# Introduction

* Datasets:
    * https://huggingface.co/datasets/tatsu-lab/alpaca?row=1
* Models:
    * https://huggingface.co/facebook/opt-125m
 
***Note:*** *Here we will manually preprocess the input before feeding it to the model. We use `formatting_func` in the SFT API.*

In [1]:
!pip install -U accelerate peft bitsandbytes transformers trl datasets



In [2]:
import os
import torch
from datasets import load_dataset
from transformers import (
    TrainingArguments,
    AutoModelForCausalLM,
    AutoTokenizer,
    BitsAndBytesConfig,
    pipeline,
    logging,
)
from peft import LoraConfig
from trl import SFTTrainer

## Configuration

In [3]:
batch_size = 2
num_workers = os.cpu_count()
# max_steps = -1 for epoch-wise training.
# epochs = -1 for step-wise training.
# Both cannot be -1.
max_steps = -1
epochs = 3
bf16 = True
fp16 = False
gradient_accumulation_steps = 16
seq_length = 1024
logging_steps = 50
save_steps = 50
learning_rate = 0.0002
model_name = 'facebook/opt-125m'
out_dir = 'outputs/opt_125m_alpaca_sft'

## Load Dataset

In [4]:
dataset = load_dataset('tatsu-lab/alpaca')

In [5]:
print(dataset)

DatasetDict({
    train: Dataset({
        features: ['instruction', 'input', 'output', 'text'],
        num_rows: 52002
    })
})


In [6]:
print(dataset['train']['text'][0])

Below is an instruction that describes a task. Write a response that appropriately completes the request.

### Instruction:
Give three tips for staying healthy.

### Response:
1.Eat a balanced diet and make sure to include plenty of fruits and vegetables. 
2. Exercise regularly to keep your body active and strong. 
3. Get enough sleep and maintain a consistent sleep schedule.


In [7]:
print(dataset['train'][0])

{'instruction': 'Give three tips for staying healthy.', 'input': '', 'output': '1.Eat a balanced diet and make sure to include plenty of fruits and vegetables. \n2. Exercise regularly to keep your body active and strong. \n3. Get enough sleep and maintain a consistent sleep schedule.', 'text': 'Below is an instruction that describes a task.

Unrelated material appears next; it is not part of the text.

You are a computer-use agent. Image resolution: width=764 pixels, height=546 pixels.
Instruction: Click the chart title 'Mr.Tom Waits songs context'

Write a response that appropriately completes the request.\n\n### Instruction:\nGive three tips for staying healthy.\n\n### Response:\n1.Eat a balanced diet and make sure to include plenty of fruits and vegetables. \n2. Exercise regularly to keep your body active and strong. \n3. Get enough sleep and maintain a consistent sleep schedule.'}


In [8]:
full_dataset = dataset['train'].train_test_split(test_size=0.05, shuffle=True)
dataset_train = full_dataset['train']
dataset_valid = full_dataset['test']
 
print(dataset_train)
print(dataset_valid)

Dataset({
    features: ['instruction', 'input', 'output', 'text'],
    num_rows: 49401
})
Dataset({
    features: ['instruction', 'input', 'output', 'text'],
    num_rows: 2601
})


In [9]:
for i in range(10):
    print(dataset_train[i])
    print('****************')
    
    text = dataset_train[i]
    instruction = '### Instruction:\n' + text['instruction']
    inputs = '\n\n### Input:\n' + text['input']
    response = '\n\n### Response:\n' + text['output']
    
    final_text = instruction + inputs + response
    print(final_text)
    print('#'*50)

{'instruction': 'Write a function that takes an array of numbers and sorts them in ascending order.', 'input': '[5, 2, 9, 7, 4, 1]', 'output': 'function sortAscending(arr) { \n    return arr.sort((a, b) => a-b); \n};', 'text': 'Below is an instruction that describes a task, paired with an input that provides further context. Write a response that appropriately completes the request.\n\n### Instruction:\nWrite a function that takes an array of numbers and sorts them in ascending order.\n\n### Input:\n[5, 2, 9, 7, 4, 1]\n\n### Response:\nfunction sortAscending(arr) { \n    return arr.sort((a, b) => a-b); \n};'}
****************
### Instruction:
Write a function that takes an array of numbers and sorts them in ascending order.

### Input:
[5, 2, 9, 7, 4, 1]

### Response:
function sortAscending(arr) { 
    return arr.sort((a, b) => a-b); 
};
##################################################
{'instruction': 'Describe one popular feature of the latest iOS operating system.', 'input': '', '

In [10]:
def preprocess_function(example):
    """
    Formatting function returning a list of samples (kind of necessary for SFT API).
    """
    text = f"### Instruction:\n{example['instruction']}\n\n### Input:\n{example['input']}\n\n### Response:\n{example['output']}"
    return text

## Model

In [11]:
if bf16:
    model = AutoModelForCausalLM.from_pretrained(model_name).to(dtype=torch.bfloat16)
else:
    model = AutoModelForCausalLM.from_pretrained(model_name)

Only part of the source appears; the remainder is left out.